═══ Extracted information
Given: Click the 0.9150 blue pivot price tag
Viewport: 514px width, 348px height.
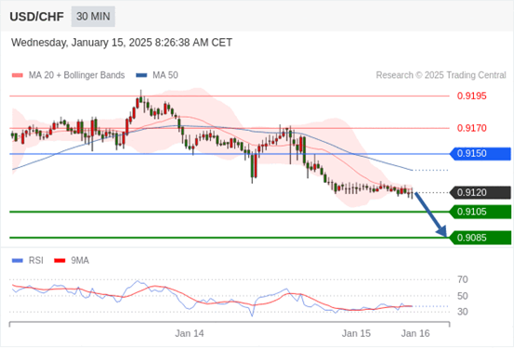Looking at the screenshot, I should pos(481,153).
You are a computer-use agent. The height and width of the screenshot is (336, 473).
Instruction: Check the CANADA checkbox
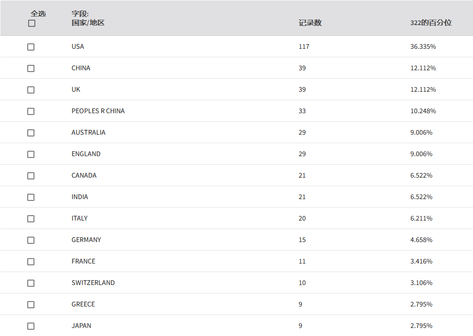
══════
■ What you are asked to do ■
Give back word for word the lines from the one containing "Viewport: 514px width, 348px height." through the final line of the data above. Pictures are to be left out.

■ Solution below ■
Viewport: 514px width, 348px height.
Looking at the screenshot, I should pos(481,153).
You are a computer-use agent. The height and width of the screenshot is (336, 473).
Instruction: Check the CANADA checkbox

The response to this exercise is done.